Prime Minister Hun Sen also spoke at ASEP11, saying Covid-19 was a test of the capacity for cooperation between Asia and Europe and their levels of mutual trust. Although the Covid-19 crisis poses a threat to the political tendencies of global multilateralism, the joint commitment to these principles by the parliaments of both continents remains unwavering.
“As the host of ASEM13, Cambodia’s priority is to promote and strengthen multilateralism in order to achieve a sustainable, inclusive, and resilient post-pandemic socio-economic recovery,” he said.
Hun Sen said the fault lines of regional peace and stability are under pressure from geopolitical competition once again and this is forcing smaller states to choose between rival political agendas that do not reflect their will or national interests.
“In the context of such tense geopolitical rivalry, only trust-based partnerships allow us to preserve a multilateral system that guarantees the world’s peace, stability, growth and prosperity. In this spirit, we all need to continue upholding the value of peace as an end in itself and constantly explore for new means to achieve this necessary, noble and cherished goal,” he said.
The prime minister said Cambodia is committed to strictly adhering to the principles of mutual respect, mutual learning and mutual interests to build the necessary foundation for implementing the Kingdom’s multilateral foreign policy.
Hun Sen said that one positive benefit of the Covid-19 pandemic was that it created an opportunity for wide-ranging reforms – including economic reforms – and added space to pursue other priorities on developing the nation’s agendas.
He said the pandemic had altered global supply and production chains and provided an opportunity for fast-growing digital transformation and the growth of a green circular economy.
“In this regard, Cambodia’s economic recovery [from Covid-19] will include these trends on its reforms agenda and we are optimistic that these will become the common and shared identities of the world’s nations during the post-crisis recovery,” he said.
Heidi Hautala, vice-president of the EU, said at the opening ceremony that the parliaments assembled for ASEP11 must always serve the interests of their peoples and that parliamentary cooperation should go beyond areas such as environmental challenges and climate change, even though those subjects are both important to address.

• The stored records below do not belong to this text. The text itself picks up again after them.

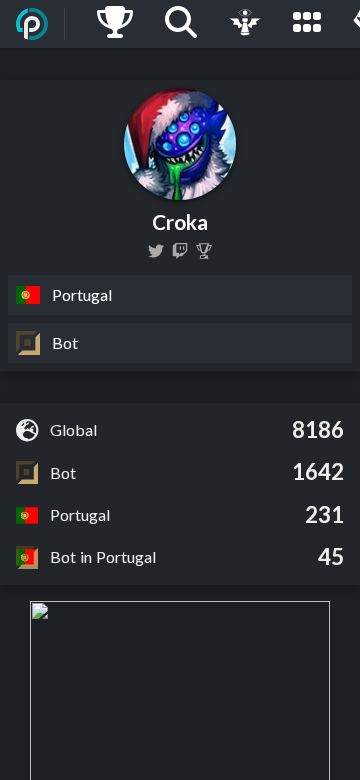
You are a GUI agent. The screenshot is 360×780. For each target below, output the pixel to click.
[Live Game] (245, 24)
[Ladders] (115, 24)
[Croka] (204, 251)
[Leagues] (307, 24)
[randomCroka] (156, 251)
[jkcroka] (180, 251)
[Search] (181, 24)
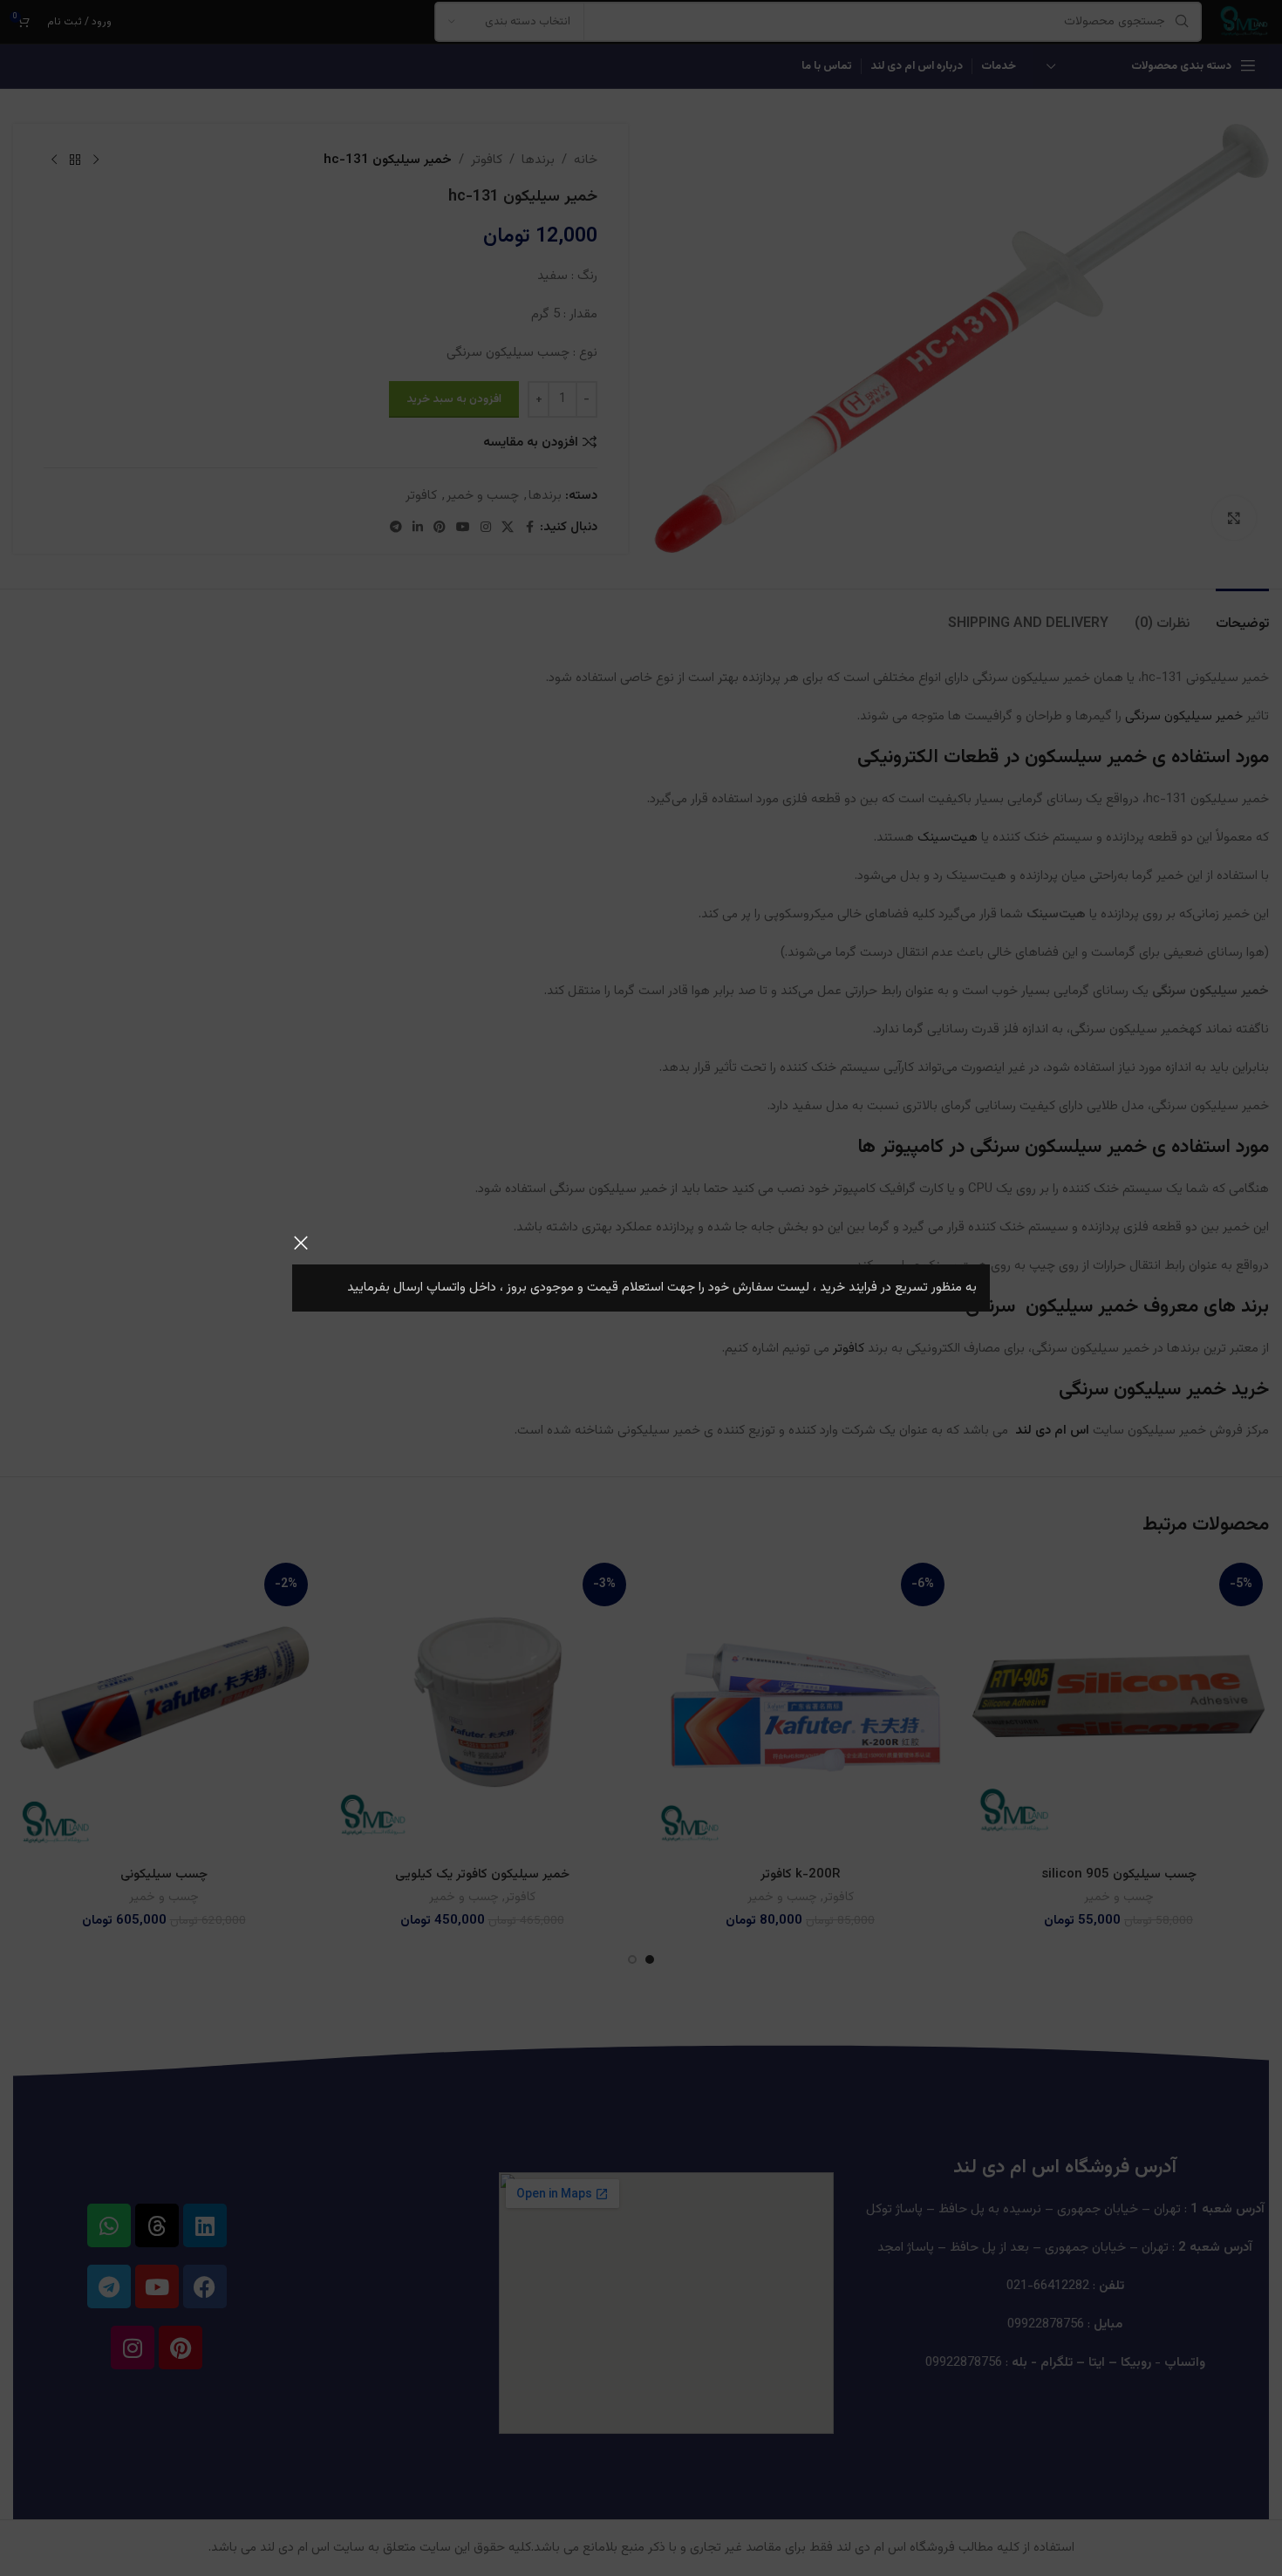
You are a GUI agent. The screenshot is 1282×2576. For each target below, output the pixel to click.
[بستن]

She said ASEM cooperation should also tackle well-known security issues such as maritime claims in the South China Sea and in the Taiwan Strait, cyber-security, non-proliferation of nuclear weapons, food security, the fight against religious extremism of all kinds and the active promotion of human rights.
“Indeed, we have many problems. However, as parliamentarians, we must have faith in the notion that all of these problems have solutions and the first step is always to get to know the other side of any dispute and to create a dialogue platform that is committed to mutual respect,” she said.